_TASKS TO PERFORM_:
1. According to the post about Frost's poem, when and where did Frost first read "The Lesson for Today"?
2. Write the next few paragraphs of the post about Frost's poem, picking up after its last sentence.

_EXCERPTED TEXT_:
When I heard the July 16 sermon, “Lover’s Quarrel,” at Minneapolis’ Westminster Presbyterian Church that was discussed in a prior post, I did not get the point of its title: “Lovers’ Quarrel.” It is not a common phrase for me. After subsequently reading and reflecting on the sermon, I concluded that God loves us and, therefore, sometimes has to quarrel with us when we stray. The same is true for human lovers.

The sermon says the phrase “lover’s quarrel” came from Rev. William Sloane Coffin while briefly mentioning that it originally came from an unnamed poem by Robert Frost, all as discussed in that prior post.

Although I had heard of Robert Frost, I did not know the title or content of the referenced poem. When I found and read (several times) the lengthy poem—“The Lesson for Today”–in which the phrase appears–I was still bewildered. Only after letting the poem lie untouched for several days, doing some research about the poem and then re-reading it again several times did I come to the following analysis or interpretation.

This poem was first read by Frost on June 20, 1941, at Harvard’s Phi Beta Kappa Society and then published in 1942 in a collection of poems, A Witness Tree, which was  awarded the Pulitzer Prize for Poetry in 1943. This poem, therefore, was written during the start of what later became known as World War II and after several unfortunate tragedies had occurred in Frost’s personal life– his daughter Marjorie’s death in 1934, his wife’s death in 1938 and his son Caro’s suicide in 1940.

 

These historical and personal circumstances, I believe, are the referents for the poem’s first line talking about “this uncertain age in which we dwell . . . as dark as I hear the sages tell.” But “If” precedes this statement and immediately suggests that the poet is wondering about the nature of the age in which he and others are living.

Frost or the fictional “first person” then engages in an imagined conversation with the “Master of the Palace School,” who is the Blessed Alcuin of York and who, circa 770, established schools to copy and preserve ancient manuscripts.  Alcuin’s doctrine of memento mori (remember that you have to die), which Frost says he holds, was part of medieval Christian theory and practice of reflecting on mortality, especially as a means of considering the vanity of earthly goods and pursuits.

Frost or the fictional first person imagines that Alcuin tells the paladins (the twelve legendary peers or knightly champions in attendance on Charlemagne) in his class,”the lesson for today is how to be unhappy yet polite.” (Emphasis added; the title of the poem.)

_PROVIDED MATERIAL_:
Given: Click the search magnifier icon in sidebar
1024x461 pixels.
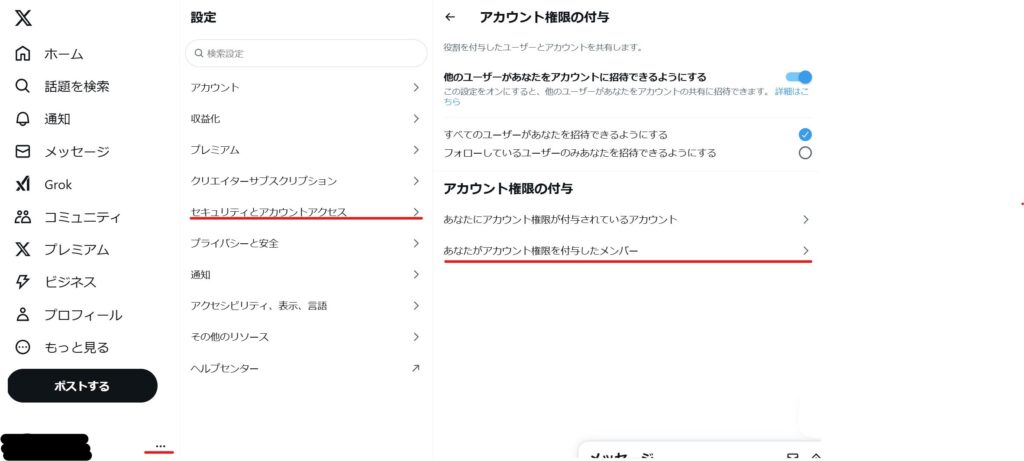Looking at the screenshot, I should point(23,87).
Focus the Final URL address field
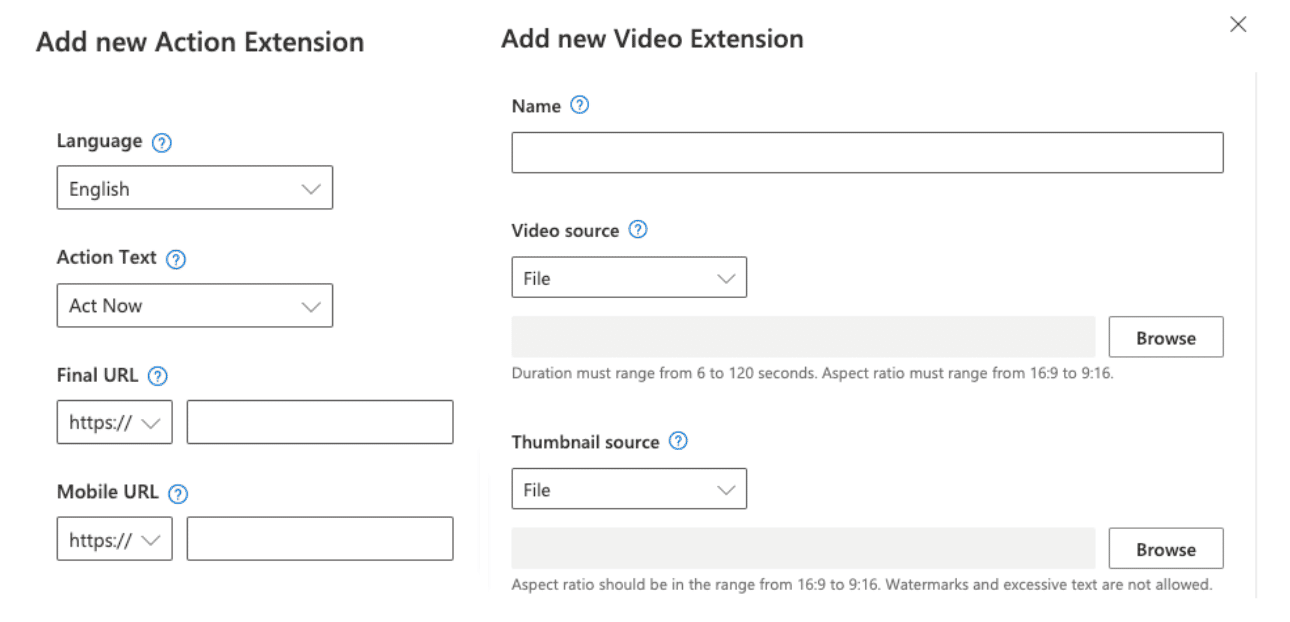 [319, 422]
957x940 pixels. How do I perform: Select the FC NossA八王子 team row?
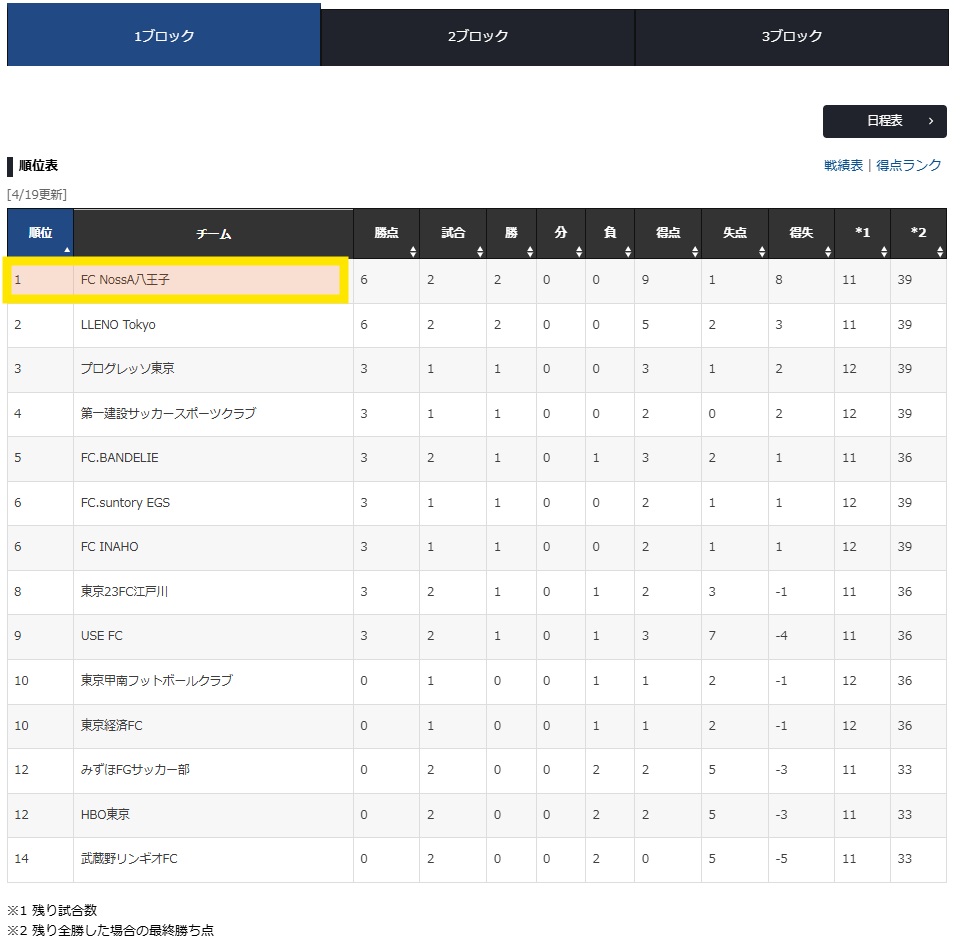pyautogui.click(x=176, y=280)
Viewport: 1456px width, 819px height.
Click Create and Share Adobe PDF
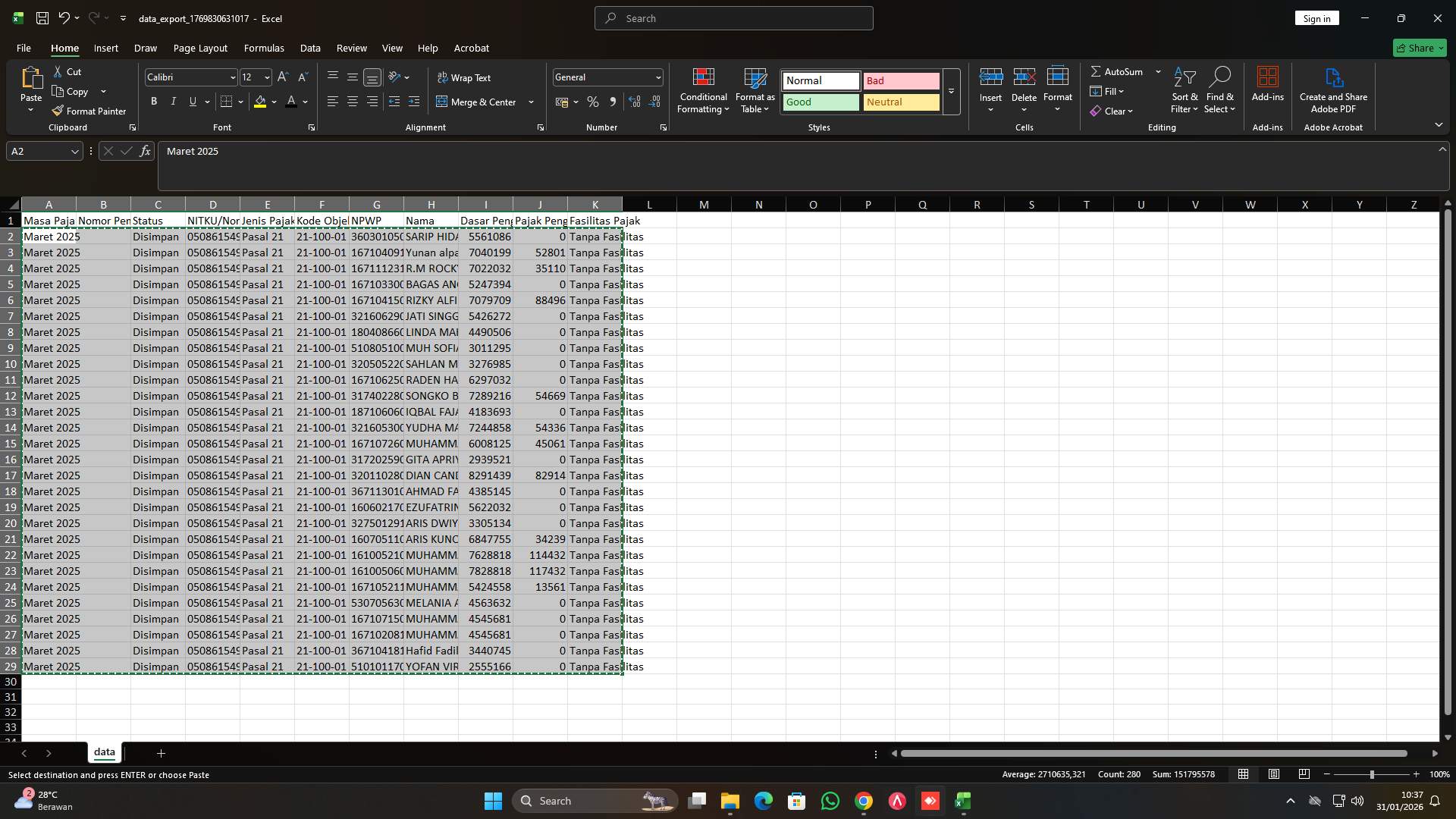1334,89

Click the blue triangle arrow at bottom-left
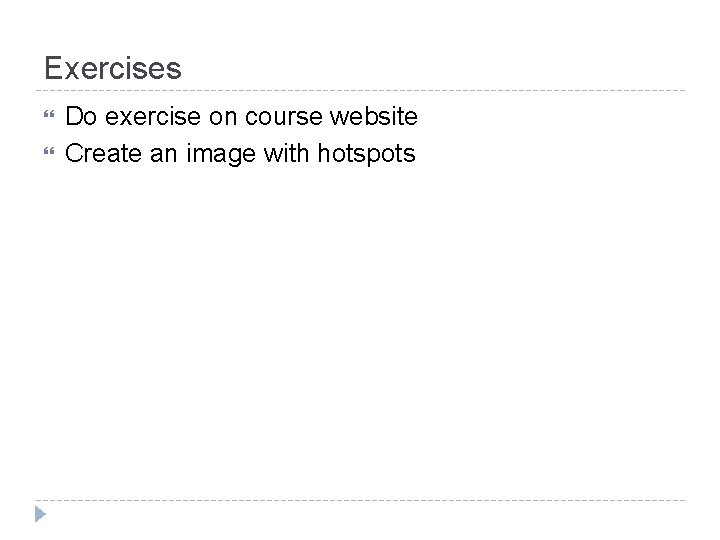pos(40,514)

_TASK RESPONSES_:
1. On June 20, 1941, at Harvard's Phi Beta Kappa Society.

2.
The first person in the poem also reflects on mortality. “There is a limit to our time extension, We all are doomed to broken-off careers, and so’s the nation, so’s the total race. The earth itself is liable to the  fate Of meaninglessly being broken off.”

One of the consequences of mortality is modesty about what anyone can know about the time in which he or she lives. Says Frost, “You [Alcuin] would not think you knew enough to judge  The age when full upon  you. . . . We can’t appraise the time in which we act. But for the folly of it, let’s pretend We know enough to know it for adverse. . . . There’s always something to be sorry for, A sordid peace or an outrageous war.”

Frost or the fictional first person also tells us that he has read Alcuin’s “Epitaph,” which is not quoted in the poem, but which reads as follows:

  • “Here, I beg thee, pause for a while, traveler,
    And ponder my words in thy heart,
    That thou mayest understand thy fate in my shadow:
    The form of thy body will be changed as was mine.
    What thou art now, famous in the world, I have been, traveler,
    And what I now am, thou wilt be in the future.
    I was wont to seek the joys of the world in vain desire:
    Now I am ashes and dust, and food for worms.
    Remember therefore to take better care of thy soul
    Than of thy body, because that survives, and this perishes.
    Why dost thou look for possessions? Thou see’st in what a little cavern
    This tomb holds me: Thine will be equally small.
    Why art thou eager to deck in Tyrian purple thy body
    Which soon in the dust the hungry worm will devour?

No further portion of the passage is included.